DATA FOR THE TASK:

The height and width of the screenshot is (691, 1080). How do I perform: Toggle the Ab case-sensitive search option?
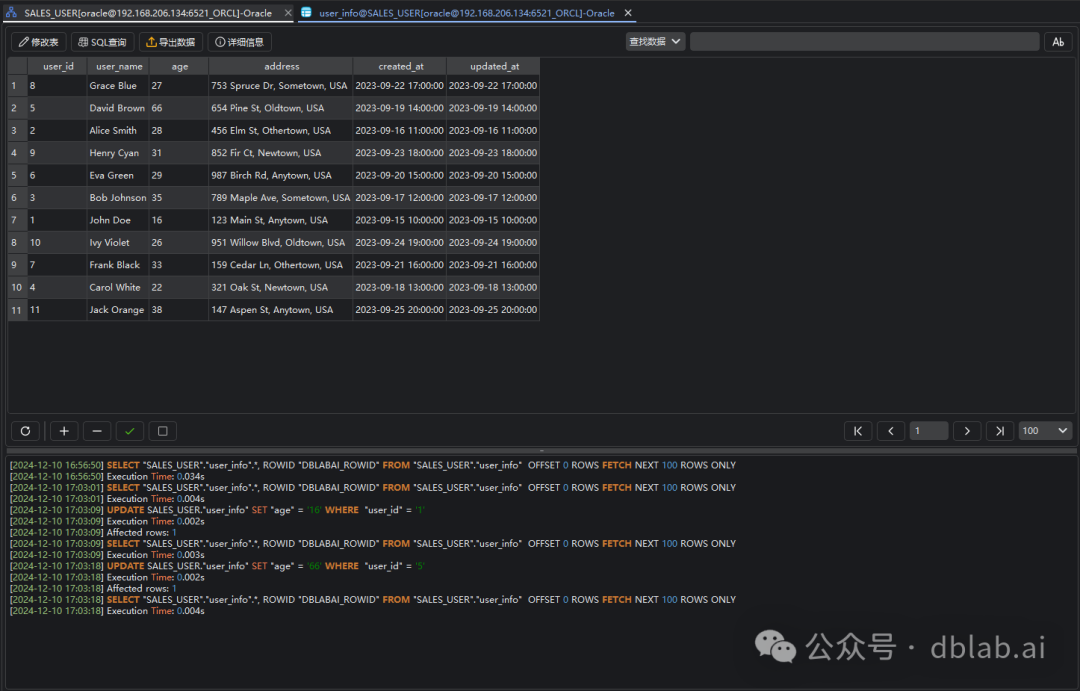pos(1058,41)
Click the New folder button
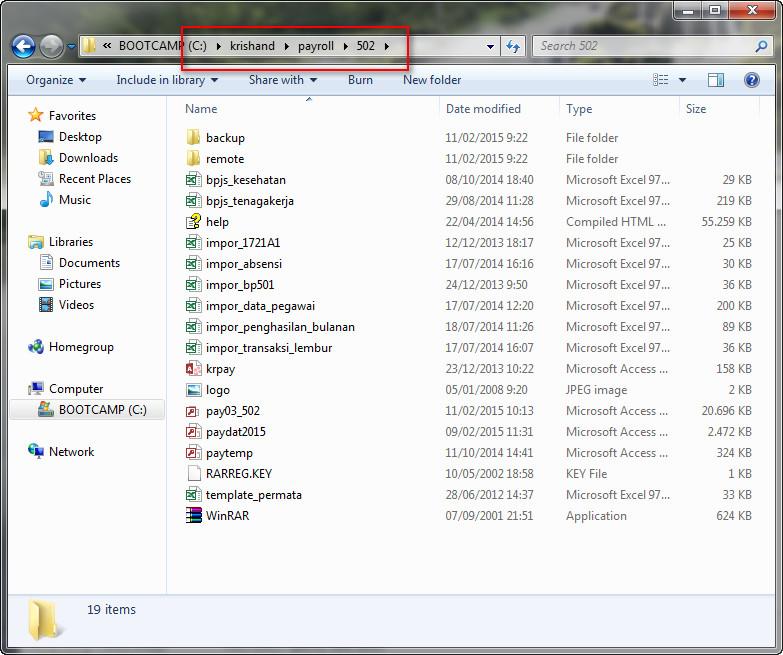783x655 pixels. (432, 80)
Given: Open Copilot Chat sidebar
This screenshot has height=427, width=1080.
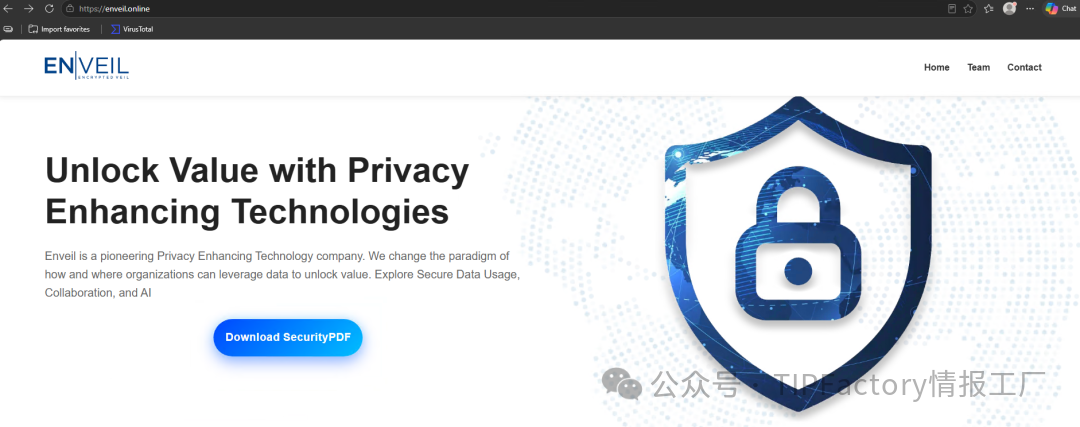Looking at the screenshot, I should [x=1061, y=9].
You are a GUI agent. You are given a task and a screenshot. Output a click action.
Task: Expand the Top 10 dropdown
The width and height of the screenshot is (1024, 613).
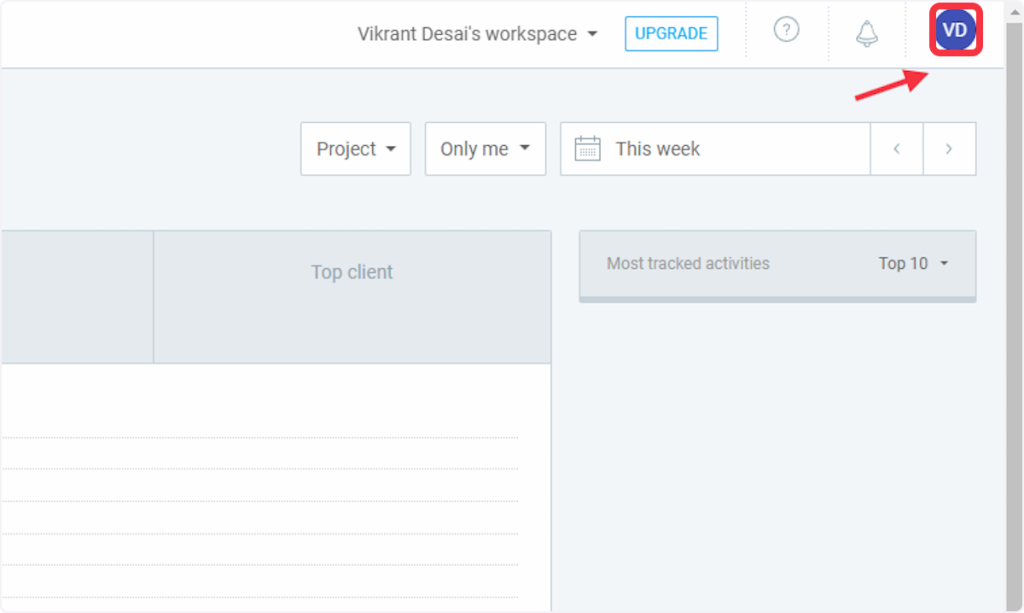(x=913, y=264)
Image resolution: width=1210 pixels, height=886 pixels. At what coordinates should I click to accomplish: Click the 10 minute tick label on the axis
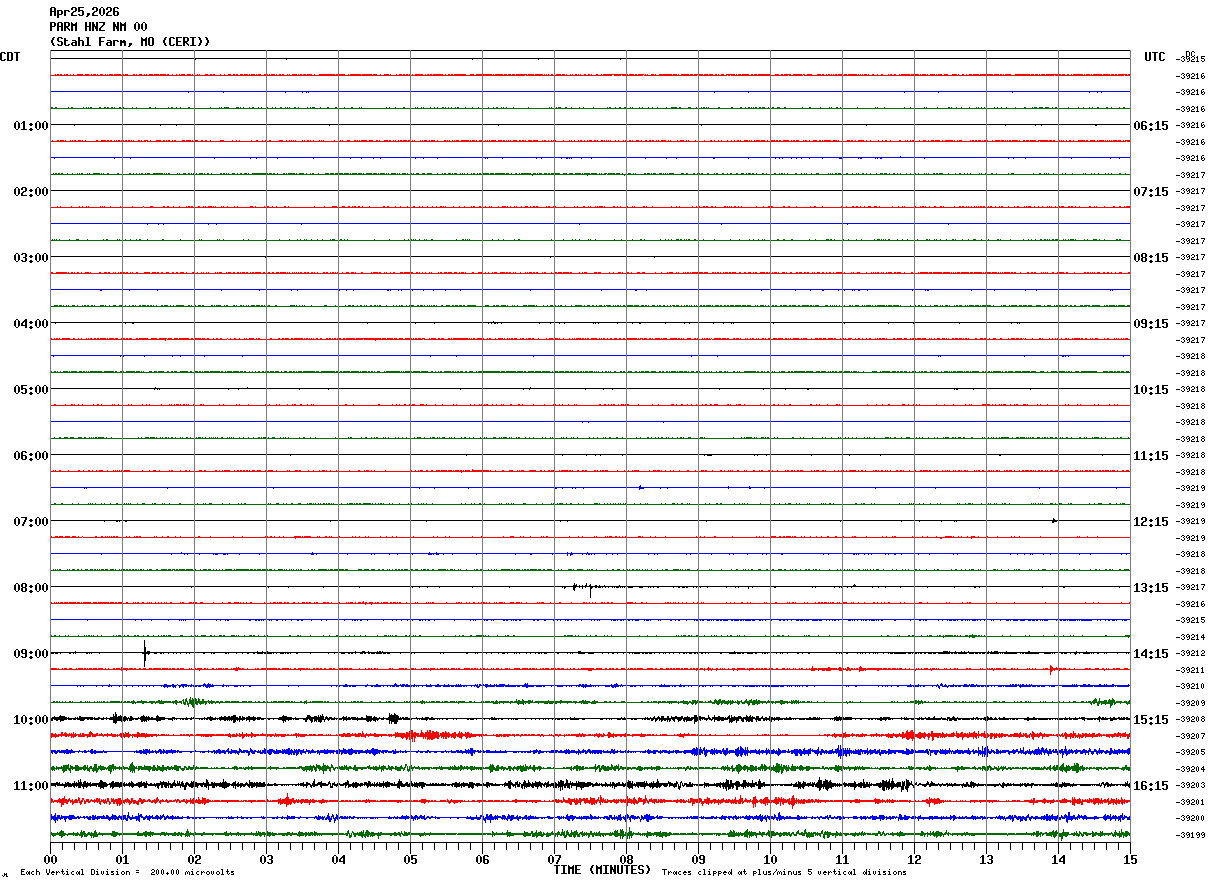(770, 859)
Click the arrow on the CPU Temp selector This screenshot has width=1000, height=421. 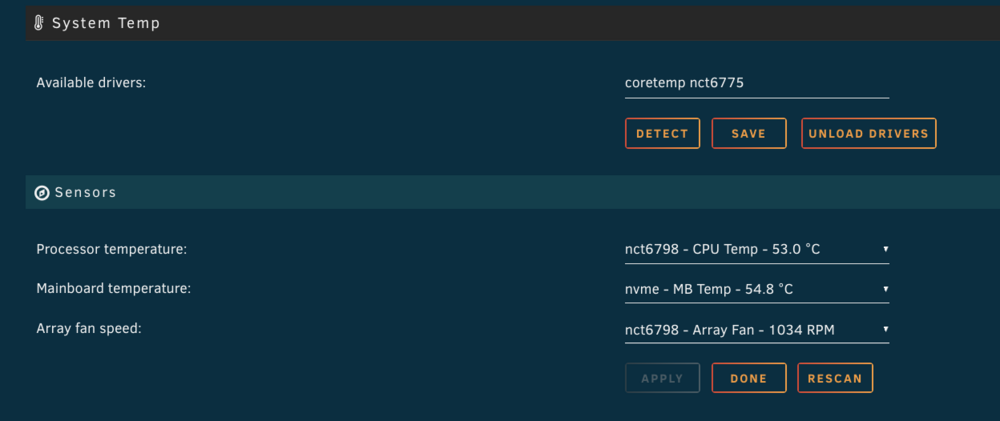click(x=885, y=249)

EXERCISE OBJECTIVE:
Print, exactly and with no pictures, the lines of the listing above starting at the one that has "Given: Open Copilot Chat sidebar" and ending at the one that has "Task: Expand the Top 10 dropdown", both included.

RESPONSE:
Given: Open Copilot Chat sidebar
This screenshot has height=427, width=1080.
Looking at the screenshot, I should [x=1061, y=9].
You are a GUI agent. You are given a task and a screenshot. Output a click action.
Task: Expand the Top 10 dropdown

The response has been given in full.